Gerard Franch is 27 years old and his festival Rule, A “so fireworks, so fag” musical theater piece by Massapà Bedbé’s company is about three characters – Petra, Gina and Mina – who have been distraught and settled in an old place that has been a brothel for 40 days and where they want to settle down. A club of real madrid. “We wrote the piece during our two-month residency at a municipal center in Barcelona,” he explains, “and in We pay tribute to all dissidents from Barcelona in the 80s and Ocaña, and our muse, the opera singer Manuela Trasovares”.

“Shut up, Judith, shut up”.

After setting up half a dozen projects since leaving the Institut del Teatre in 2019, Franch comes to the festival and reveals to this newspaper that he is his own.
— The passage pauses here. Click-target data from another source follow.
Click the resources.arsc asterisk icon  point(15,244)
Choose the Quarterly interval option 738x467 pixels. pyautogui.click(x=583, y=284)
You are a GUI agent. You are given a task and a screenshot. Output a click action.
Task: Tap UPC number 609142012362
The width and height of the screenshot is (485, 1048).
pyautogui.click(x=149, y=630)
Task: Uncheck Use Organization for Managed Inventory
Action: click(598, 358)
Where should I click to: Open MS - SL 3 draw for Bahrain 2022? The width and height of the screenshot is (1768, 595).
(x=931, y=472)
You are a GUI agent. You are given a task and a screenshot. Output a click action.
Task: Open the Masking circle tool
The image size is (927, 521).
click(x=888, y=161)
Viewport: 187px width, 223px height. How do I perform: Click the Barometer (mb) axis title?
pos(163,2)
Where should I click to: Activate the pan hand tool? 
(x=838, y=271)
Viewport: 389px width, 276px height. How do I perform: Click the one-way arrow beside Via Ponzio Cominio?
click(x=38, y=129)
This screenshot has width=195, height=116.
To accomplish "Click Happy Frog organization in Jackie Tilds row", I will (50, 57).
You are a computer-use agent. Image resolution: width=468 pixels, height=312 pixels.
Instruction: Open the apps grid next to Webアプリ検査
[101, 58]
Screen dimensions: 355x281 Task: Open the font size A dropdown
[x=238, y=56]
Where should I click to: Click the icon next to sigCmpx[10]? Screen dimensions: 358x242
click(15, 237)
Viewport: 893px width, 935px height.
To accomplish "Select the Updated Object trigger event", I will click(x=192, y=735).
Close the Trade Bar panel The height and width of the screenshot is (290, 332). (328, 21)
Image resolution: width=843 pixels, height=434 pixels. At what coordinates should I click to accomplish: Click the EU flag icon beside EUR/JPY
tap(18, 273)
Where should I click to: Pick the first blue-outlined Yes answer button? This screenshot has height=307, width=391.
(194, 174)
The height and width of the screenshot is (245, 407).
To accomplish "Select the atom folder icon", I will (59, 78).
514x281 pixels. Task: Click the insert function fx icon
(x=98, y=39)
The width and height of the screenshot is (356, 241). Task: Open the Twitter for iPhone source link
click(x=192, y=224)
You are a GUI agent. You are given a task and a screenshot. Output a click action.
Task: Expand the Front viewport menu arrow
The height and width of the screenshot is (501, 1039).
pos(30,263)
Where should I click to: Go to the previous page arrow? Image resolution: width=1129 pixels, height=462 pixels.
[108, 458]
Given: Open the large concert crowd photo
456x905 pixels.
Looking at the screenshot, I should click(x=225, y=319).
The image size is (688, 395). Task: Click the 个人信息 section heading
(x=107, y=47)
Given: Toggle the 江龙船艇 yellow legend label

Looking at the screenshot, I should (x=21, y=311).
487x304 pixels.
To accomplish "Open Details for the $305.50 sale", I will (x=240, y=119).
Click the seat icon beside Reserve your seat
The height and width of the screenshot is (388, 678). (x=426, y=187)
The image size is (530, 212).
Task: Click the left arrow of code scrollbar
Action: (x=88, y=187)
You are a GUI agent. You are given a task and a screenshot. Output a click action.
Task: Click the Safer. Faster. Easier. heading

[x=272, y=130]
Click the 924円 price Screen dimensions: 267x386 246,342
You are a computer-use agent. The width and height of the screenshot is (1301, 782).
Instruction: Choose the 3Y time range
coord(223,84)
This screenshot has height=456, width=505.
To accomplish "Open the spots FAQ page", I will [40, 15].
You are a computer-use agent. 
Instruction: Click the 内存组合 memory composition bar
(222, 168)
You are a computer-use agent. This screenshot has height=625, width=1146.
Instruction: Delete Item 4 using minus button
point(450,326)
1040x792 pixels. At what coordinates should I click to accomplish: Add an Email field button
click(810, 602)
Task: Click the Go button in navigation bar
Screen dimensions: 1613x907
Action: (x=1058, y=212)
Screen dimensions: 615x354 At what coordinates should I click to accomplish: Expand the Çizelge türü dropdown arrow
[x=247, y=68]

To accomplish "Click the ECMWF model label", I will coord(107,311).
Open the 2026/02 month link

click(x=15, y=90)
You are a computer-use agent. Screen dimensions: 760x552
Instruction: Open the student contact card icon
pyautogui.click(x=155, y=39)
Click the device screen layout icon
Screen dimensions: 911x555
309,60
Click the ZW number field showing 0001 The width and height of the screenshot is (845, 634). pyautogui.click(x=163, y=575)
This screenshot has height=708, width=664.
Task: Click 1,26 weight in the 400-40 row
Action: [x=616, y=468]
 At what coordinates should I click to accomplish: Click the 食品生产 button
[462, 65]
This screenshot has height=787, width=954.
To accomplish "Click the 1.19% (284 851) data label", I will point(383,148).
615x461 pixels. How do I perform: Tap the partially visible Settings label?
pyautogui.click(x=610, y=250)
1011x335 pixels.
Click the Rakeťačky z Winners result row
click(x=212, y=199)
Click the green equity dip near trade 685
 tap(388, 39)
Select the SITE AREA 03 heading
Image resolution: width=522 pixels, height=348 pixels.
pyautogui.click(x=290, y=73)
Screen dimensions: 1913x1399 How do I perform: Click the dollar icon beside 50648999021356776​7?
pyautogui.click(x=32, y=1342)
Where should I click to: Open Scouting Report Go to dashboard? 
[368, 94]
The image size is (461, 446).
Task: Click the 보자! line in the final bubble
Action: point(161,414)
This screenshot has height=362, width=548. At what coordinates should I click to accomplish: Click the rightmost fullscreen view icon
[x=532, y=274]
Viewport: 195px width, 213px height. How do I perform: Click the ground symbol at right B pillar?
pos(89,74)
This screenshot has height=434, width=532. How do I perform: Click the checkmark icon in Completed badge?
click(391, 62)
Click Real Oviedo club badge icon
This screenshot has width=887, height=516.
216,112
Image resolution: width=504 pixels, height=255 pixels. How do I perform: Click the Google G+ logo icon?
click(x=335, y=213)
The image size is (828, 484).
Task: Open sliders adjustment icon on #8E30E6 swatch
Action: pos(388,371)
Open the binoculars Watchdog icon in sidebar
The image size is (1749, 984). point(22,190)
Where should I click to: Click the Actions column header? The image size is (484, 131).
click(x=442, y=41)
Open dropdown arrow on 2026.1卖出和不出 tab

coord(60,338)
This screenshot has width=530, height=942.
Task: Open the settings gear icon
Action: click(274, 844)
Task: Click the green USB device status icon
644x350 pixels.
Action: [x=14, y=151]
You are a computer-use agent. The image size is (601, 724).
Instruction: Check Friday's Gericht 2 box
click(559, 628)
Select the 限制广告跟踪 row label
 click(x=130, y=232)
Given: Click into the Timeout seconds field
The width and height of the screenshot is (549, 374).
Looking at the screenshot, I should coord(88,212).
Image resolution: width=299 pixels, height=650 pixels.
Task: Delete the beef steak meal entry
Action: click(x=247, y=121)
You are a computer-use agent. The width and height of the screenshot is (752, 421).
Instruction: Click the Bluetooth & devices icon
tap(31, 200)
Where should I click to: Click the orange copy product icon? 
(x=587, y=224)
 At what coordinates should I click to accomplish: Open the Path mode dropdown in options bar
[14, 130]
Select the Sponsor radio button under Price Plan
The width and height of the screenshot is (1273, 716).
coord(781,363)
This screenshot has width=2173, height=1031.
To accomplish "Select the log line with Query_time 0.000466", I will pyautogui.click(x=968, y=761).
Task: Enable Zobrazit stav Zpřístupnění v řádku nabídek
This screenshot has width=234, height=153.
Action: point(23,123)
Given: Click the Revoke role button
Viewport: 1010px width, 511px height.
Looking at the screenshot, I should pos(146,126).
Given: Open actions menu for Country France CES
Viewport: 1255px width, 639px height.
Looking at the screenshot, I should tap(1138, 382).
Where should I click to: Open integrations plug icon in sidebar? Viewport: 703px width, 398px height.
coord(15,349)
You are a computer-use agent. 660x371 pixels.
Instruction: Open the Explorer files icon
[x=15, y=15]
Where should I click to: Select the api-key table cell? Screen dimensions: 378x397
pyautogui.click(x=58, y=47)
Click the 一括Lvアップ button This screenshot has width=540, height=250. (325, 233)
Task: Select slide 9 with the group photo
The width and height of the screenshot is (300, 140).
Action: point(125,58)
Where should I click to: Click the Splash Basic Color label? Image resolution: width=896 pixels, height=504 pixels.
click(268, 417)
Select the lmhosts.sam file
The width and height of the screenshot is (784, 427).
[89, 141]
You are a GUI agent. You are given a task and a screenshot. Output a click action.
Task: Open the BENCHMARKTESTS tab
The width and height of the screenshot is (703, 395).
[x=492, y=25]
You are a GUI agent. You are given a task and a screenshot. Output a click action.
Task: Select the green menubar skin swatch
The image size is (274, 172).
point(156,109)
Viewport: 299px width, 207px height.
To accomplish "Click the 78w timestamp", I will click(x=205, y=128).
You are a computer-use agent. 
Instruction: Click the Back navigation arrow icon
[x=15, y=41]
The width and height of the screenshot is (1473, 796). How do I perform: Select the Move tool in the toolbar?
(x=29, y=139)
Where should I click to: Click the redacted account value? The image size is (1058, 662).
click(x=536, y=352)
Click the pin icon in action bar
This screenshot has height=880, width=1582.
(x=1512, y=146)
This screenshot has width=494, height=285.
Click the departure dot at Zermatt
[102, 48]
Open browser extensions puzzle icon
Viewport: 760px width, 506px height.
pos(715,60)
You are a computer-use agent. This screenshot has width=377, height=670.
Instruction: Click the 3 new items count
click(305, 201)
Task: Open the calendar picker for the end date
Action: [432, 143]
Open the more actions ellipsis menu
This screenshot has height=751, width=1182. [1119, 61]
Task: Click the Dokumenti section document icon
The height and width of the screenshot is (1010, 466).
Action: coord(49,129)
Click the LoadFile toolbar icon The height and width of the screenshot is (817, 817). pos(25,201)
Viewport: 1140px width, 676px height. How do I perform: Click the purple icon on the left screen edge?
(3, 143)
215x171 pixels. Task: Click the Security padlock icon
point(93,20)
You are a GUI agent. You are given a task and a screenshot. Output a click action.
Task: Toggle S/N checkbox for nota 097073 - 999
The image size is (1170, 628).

Living “from my juggling with scholarships, housing and grants”. In this theatrical universe he is trying to survive, Franch identifies a “belt plug” that is the heir to the Transition in the management and programming of spaces, which means “we are used to seeing the same faces, the same texts all the time”. do and invest in the same ways of creating new audiences that are not just consuming a theatrical poster with a well-known actor or actress”.

As Julia Godino, who attended the festival with two street dance performances with Alexa Moya, explained, fatigue is added to all of this. So A Propeller and Picnic on the Moon: “What’s going on is that the creator is also the producer, the distributor, the technician and everything. Most of the creation time is wasted, and Alexa and I sometimes have to send a lot of emails, and when it comes time to rehearse, we don’t feel like it anymore because you’re doing thirty jobs in one but it’s gone because there’s no money. The other option is You do it and that’s it.” Will it make up for all that fatigue? “I have the ambition and the desire to keep going, we’re always breaking ground and it gives us results,” says Julia.